Dutzmann: "Wir brauchen eine viel stärkere Willkommenskultur"

Obwohl man schon beim 50. Verhandlungstag sei, gehe es bisher allein um die Rekonstruktion der Morde. Erst jetzt würden auch die NSU-Struktur und Hintergründe vor Gericht behandelt. Doch Journalistin Andrea Röpke glaubt nicht, dass es eine juristische Aufarbeitung geben wird. Zwar seien beim Münchner Prozess mehr als 600 Zeugen geladen, aber fast keiner von ihnen stamme aus der rechten Szene. So könne das hinter dem NSU stehende Neonazi-Netzwerk niemals aufgedeckt werden.

Diese Auffassung teilt auch der freie Journalist Ulli Jentsch vom Projekt "NSU-Watch", das jetzt für sein bürgerschaftliches Engagement den Otto-Brenner-Preis zuerkannt bekommt. "Die Soko Bosporus und die Landesbehörden zeigen eine systematische Ausblendung der rassistischen Tätermotive. Auch der Untersuchungsausschuss des Bundestages vermeidet in seinem  Abschlussbericht den Begriff Rassismus. Die Behörden erscheinen wie eine black box, in der das Schweigekartell herrscht", sagt Jentsch, der seit gut 20 Jahren das Antifaschistische Pressearchiv und Bildungszentrum apabiz mit unterhält.

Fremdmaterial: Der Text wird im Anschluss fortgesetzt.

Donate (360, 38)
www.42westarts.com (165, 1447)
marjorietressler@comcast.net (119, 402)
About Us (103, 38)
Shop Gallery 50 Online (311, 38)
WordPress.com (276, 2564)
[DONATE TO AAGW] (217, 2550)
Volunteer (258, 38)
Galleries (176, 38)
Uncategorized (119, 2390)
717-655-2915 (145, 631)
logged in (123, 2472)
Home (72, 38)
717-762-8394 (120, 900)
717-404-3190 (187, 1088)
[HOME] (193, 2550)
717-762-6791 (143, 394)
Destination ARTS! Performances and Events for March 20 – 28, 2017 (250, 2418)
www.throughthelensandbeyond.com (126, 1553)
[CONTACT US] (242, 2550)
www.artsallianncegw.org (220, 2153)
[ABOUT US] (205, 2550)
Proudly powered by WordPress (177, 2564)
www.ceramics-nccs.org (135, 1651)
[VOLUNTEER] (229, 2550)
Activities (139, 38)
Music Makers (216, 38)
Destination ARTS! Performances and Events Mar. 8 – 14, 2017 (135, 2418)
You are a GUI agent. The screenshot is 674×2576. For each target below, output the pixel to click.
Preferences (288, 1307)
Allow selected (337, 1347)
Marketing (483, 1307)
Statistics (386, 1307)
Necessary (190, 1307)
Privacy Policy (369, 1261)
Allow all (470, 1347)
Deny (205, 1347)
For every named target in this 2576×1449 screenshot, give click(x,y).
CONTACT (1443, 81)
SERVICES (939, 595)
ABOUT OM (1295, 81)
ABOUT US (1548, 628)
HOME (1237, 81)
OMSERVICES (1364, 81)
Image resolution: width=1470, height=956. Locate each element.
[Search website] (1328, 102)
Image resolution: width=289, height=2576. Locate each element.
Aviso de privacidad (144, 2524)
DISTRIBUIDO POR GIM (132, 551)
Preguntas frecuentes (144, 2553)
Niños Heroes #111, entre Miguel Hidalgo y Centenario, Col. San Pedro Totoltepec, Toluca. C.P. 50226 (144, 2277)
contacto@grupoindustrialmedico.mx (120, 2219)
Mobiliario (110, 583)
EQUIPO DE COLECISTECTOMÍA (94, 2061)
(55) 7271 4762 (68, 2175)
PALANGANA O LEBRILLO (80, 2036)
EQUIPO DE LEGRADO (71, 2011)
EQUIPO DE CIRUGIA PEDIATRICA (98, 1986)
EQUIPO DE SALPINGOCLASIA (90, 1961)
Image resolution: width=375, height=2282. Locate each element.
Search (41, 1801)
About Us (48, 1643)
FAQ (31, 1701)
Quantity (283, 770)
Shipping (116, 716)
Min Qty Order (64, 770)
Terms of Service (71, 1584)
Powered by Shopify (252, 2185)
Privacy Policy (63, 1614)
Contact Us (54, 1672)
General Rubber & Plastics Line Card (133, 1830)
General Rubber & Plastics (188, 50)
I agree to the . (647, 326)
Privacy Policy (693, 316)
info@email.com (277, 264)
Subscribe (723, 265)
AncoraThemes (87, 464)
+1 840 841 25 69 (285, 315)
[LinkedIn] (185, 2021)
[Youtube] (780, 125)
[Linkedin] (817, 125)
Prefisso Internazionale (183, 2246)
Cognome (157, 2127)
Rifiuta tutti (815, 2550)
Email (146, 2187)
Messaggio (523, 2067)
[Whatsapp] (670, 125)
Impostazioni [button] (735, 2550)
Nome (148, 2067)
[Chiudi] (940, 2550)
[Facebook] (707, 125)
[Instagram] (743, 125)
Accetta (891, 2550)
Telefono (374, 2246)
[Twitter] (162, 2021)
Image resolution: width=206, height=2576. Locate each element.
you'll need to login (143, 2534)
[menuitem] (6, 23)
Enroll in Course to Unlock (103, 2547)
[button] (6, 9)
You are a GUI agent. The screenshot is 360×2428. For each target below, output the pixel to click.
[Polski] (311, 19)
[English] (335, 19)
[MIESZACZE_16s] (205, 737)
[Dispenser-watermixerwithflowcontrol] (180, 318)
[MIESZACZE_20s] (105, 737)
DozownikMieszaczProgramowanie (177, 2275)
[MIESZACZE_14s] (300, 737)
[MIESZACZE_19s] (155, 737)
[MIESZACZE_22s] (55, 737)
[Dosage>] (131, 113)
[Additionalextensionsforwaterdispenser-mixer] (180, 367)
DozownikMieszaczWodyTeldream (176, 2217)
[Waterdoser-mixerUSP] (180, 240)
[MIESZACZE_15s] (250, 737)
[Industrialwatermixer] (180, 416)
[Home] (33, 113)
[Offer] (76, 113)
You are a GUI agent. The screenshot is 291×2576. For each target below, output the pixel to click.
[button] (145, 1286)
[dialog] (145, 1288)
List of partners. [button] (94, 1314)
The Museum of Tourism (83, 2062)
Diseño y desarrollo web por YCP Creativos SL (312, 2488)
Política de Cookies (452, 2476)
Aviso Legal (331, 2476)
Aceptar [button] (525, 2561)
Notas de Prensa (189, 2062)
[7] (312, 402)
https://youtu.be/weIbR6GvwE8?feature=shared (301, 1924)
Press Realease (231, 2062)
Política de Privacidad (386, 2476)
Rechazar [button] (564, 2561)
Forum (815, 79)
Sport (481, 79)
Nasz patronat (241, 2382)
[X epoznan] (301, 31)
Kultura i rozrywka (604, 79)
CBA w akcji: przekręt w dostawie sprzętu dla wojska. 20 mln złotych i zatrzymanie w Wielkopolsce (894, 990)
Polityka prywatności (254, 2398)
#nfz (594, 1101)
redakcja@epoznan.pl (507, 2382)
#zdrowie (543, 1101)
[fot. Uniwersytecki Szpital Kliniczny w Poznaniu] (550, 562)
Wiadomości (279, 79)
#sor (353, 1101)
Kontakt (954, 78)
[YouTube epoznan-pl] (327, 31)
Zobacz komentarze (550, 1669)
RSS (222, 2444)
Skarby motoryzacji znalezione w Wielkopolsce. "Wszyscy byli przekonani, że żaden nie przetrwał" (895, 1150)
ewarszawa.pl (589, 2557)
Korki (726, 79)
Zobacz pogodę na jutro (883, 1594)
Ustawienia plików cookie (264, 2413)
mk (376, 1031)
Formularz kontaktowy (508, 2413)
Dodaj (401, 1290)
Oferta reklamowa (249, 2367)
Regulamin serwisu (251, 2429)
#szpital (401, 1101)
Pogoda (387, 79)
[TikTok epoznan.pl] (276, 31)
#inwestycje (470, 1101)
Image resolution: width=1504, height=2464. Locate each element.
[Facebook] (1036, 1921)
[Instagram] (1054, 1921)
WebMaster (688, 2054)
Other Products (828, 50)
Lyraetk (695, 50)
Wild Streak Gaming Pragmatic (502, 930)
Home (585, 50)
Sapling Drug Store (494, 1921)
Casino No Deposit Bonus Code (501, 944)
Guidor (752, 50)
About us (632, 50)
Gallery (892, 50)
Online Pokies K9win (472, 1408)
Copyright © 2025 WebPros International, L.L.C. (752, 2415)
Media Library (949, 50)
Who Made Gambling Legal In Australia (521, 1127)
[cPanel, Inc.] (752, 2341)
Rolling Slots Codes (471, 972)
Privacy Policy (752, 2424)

Martin Dutzmann, neuer EKD-Beauftragter bei der Bundesregierung, sieht bei der Bekämpfung des Rechtsradikalismus und Rassismus auch die Kirche in der Pflicht. "Wir sind Kirche eines Einwanderungslandes. Menschenverachtende Einstellungen finden sich eben auch in der Mitte der Gesellschaft. Wir brauchen eine viel stärkere Willkommenskultur", meint Dutzmann. Nicht nur in den Behörden sei viel mehr Präventionsarbeit nötig, um Beamte sensibler gegen die Gefahr von Rechts zu machen. Auch in den Gemeinden müsse man aufpassen und sich fragen, ob man sich dort entschieden genug gegen rechtes Gedankengut abgrenze.